Krakow, Poland, 25 - 27 August 2021
Kevlin Henney is an independent consultant, trainer, reviewer and writer. His development interests are in programming, people and practice. He has been a columnist for various magazines and web sites, a contributor to open- and closed-source software and a member of more committees than is probably healthy (it has been said that "a committee is a cul-de-sac down which ideas are lured and then quietly strangled"). He is co-author of two volumes in the Pattern-Oriented Software Architecture series, editor of 97 Things Every Programmer Should Know and and co-editor of 97 Things Every Java Programmer Should Know.
Refactoring Is Not Just ClickbaitConference
For many people, refactoring is a simple code transformation they click on in a context menu or via a keyboard shortcut. They can extract, inline, replace, move, rename, etc. at will. The widespread availability of automated refactoring should have made oversized classes and long-winded functions a thing of the past. But it hasn't.
Having a tool is only part of the solution: knowing what to do with it and how to use it well is what makes the bigger difference. In this talk, we'll revisit what refactoring is (and isn't), examine what practical and social obstacles refactoring faces, explore the idea that refactoring should be considered a design process and not just a clean-up click, and that most interesting refactorings are not necessarily automated.
Scheduled on Thursday from 14:40 to 15:30 in Room 1
Six Impossible ThingsKeynote
"Why, sometimes I've believed as many as six impossible things before breakfast," the Queen told Alice on her adventures through the looking glass. Only six?

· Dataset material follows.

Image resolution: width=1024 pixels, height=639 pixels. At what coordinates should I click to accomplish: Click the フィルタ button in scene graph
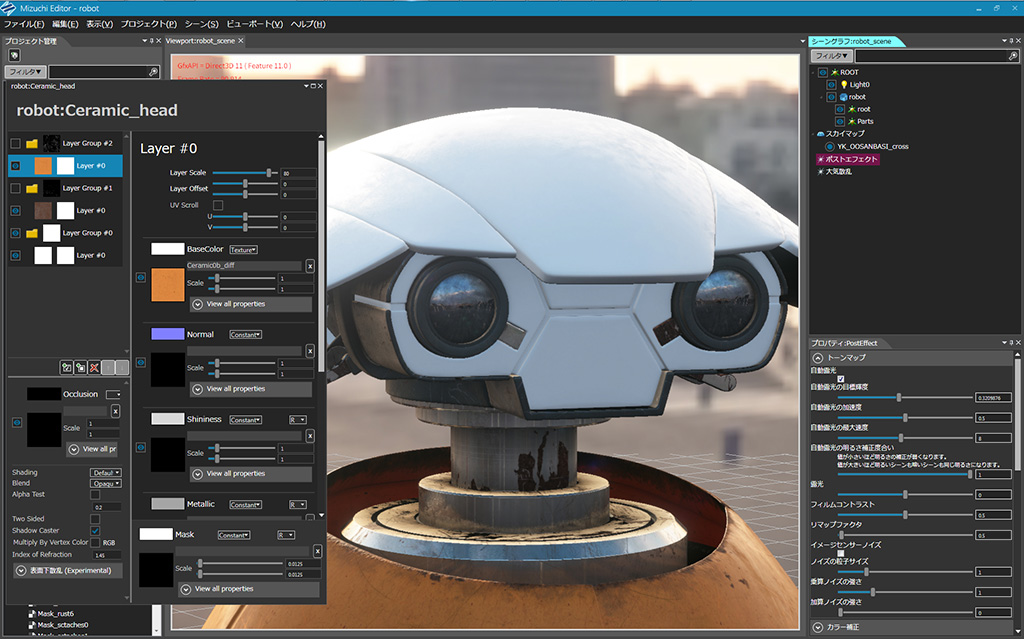[830, 57]
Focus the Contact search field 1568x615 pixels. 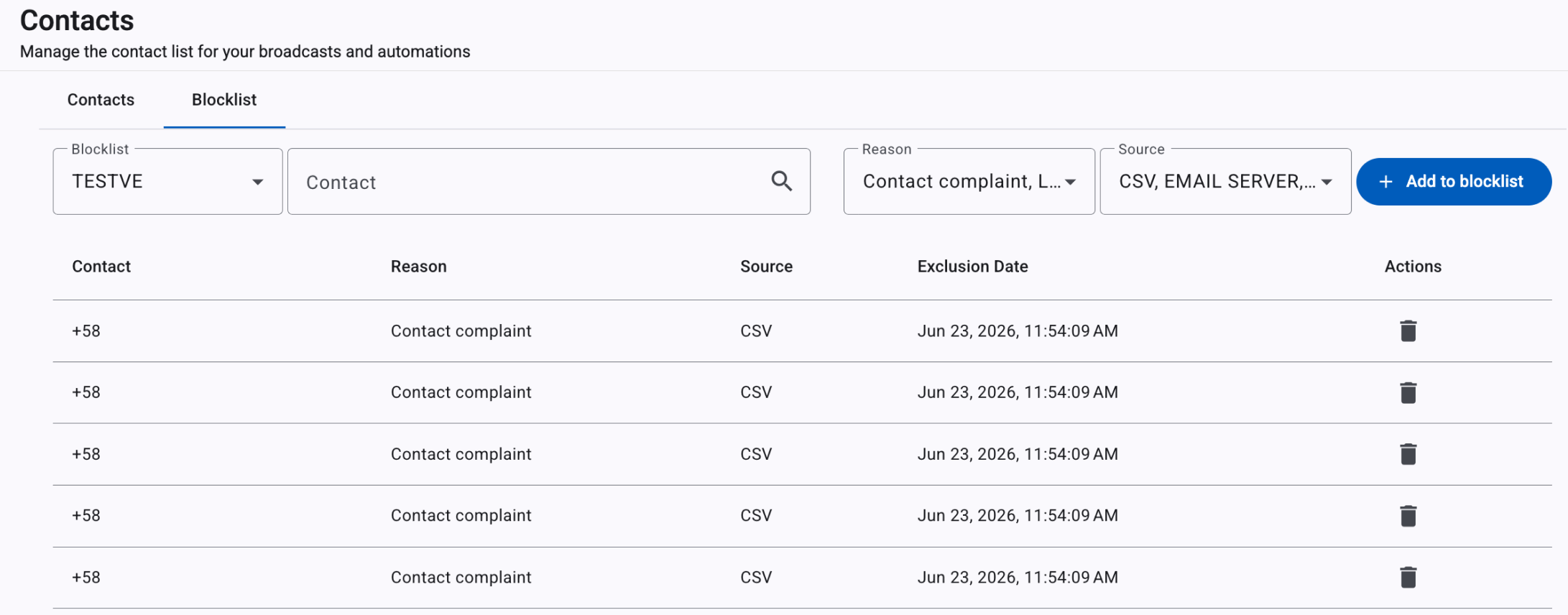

In software development we believe impossible things all the time, no matter the time of day!
In this talk, however, we are going to take a look at six specific impossible things that shape the limits of what we can develop, all the way from the smallest detail of integer representation to the minefield of task estimation and prioritisation, via the uncertainty of distributed systems and the limits of computability. Once we know our limits, we can work within them to create solutions rather than problems.
Scheduled on Friday from 09:00 to 10:00 in Room 1
Lambda? You Keep Using that LetterConference
Lambdas. All the cool kid languages have them. But does lambda mean what Java and other languages, from C++ to Python, mean by lambda? Where did lambdas come from? What were they originally for? What is their relationship to data abstraction?
In this session, we will into the history, the syntax, the uses and abuses of lambdas, and how lambda constructs in Java and other languages do (or do not) match the original construct introduced in lambda calculus.